§ **Text segment**:

========================

The repeal of SAB 121 accelerated regulatory clarity, transforming tokens into financial instruments with vesting periods, disclosures, and recourse, rather than simple issuances. Platforms like Alignerz embed fairness into their mechanisms: hashed bidding, refund windows, and token vesting schedules based on lock-up periods rather than internal channel allocations. "No VC sell-offs, no insiders profiting" is no longer a slogan but a structural choice.
At the same time, we observe that launchpads are integrating into exchanges, signaling a structural shift: platforms related to Coinbase, Binance, OKX, and Kraken offer KYC/AML compliance, liquidity guarantees, and carefully curated issuance pipelines accessible to institutions. Independent launchpads are being forced to concentrate on verticals (like gaming, memes, and early infrastructure).
From a narrative perspective, AI, RWAs (real-world assets), and DePIN (decentralized physical infrastructure networks) dominate the primary issuance channels, with launchpads acting more as routers for narratives rather than hype machines. The real story is that the crypto space is quietly building an ICM layer that supports institutional-grade issuance and long-term alignment of interests, rather than replaying the nostalgic trends of 2017.

8. The Uninvestability of High FDV Projects is Structural
Throughout much of 2025, we witnessed the repeated validation of a simple rule: high FDV (Fully Diluted Valuation), low circulation projects are structurally uninvestable.
Many projects—especially new L1 (layer one blockchains), sidechains, and "real yield" tokens—entered the market with FDVs exceeding a billion dollars and single-digit circulating supplies.
As one research firm stated, "High FDV, low circulation is a liquidity time bomb"; any large-scale sell-off by early buyers would directly destroy the order book.

========================

§ **Data lines**:

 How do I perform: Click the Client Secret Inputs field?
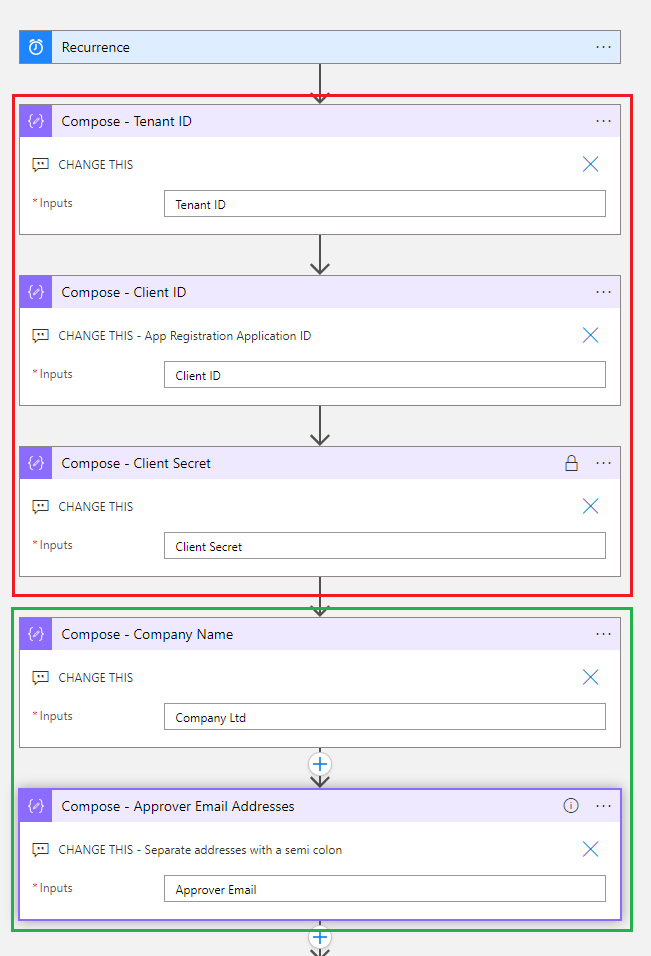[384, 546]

========================

§ **Written instruction**: Continue the text on high-FDV crypto projects from the point at which it stops.

§ **Task output**:
The results were predictable. These tokens soared in price upon launch, but as lock-up periods ended and insiders exited, prices quickly plummeted. Cobie's famous saying—"Refuse to buy tokens with inflated FDVs"—transformed from a meme into a risk assessment framework. Market makers widened bid-ask spreads, and retail investors simply stopped participating, with many of these tokens showing little improvement over the following year.
In contrast, tokens with actual utility, deflationary mechanisms, or cash flow linkage significantly outperformed those whose only selling point was "high FDV."
I believe that 2025 has permanently reshaped buyers' tolerance for "token economic dramatization." FDV and circulation are now viewed as hard constraints rather than trivial footnotes. Looking ahead to 2026, if a project's token supply cannot be absorbed by the exchange's order book without disrupting price trends, then that project is effectively uninvestable.
9. InfoFi: Rise, Frenzy, and Collapse
I believe that the boom and bust of InfoFi in 2025 became the clearest cyclical stress test for "tokenized attention."
InfoFi platforms like ++@KaitoAI++, ++@cookiedotfun++, and ++@stayloudio++ promised to reward analysts, creators, and community managers for their "knowledge work" through points and token payments. Within a brief window, this concept became a hot venture capital theme, with firms like Sequoia, Pantera, and Spartan pouring in massive investments.
The information overload in the crypto industry and the popular trend of combining AI with DeFi made the curation of on-chain content seem like an obvious missing foundational module.

However, this design choice of measuring attention is a double-edged sword: when attention becomes the core metric, content quality collapses. Platforms like Loud and their peers were inundated with AI-generated low-quality content, bot farms, and interactive alliances; a few accounts captured most of the rewards while long-tail users realized the rules were stacked against them.
Multiple tokens experienced 80-90% retracements, with some completely collapsing (e.g., WAGMI Hub raised nine-figure funds only to suffer a major exploit), further damaging the credibility of the field.
The ultimate conclusion indicates that the first generation of InfoFi attempts is structurally unstable. While the core idea—monetizing valuable crypto signals—remains attractive, the incentive mechanisms need redesigning, based on verified contributions rather than mere click counts.
I believe that by 2026, the next generation of projects will learn from these lessons and improve.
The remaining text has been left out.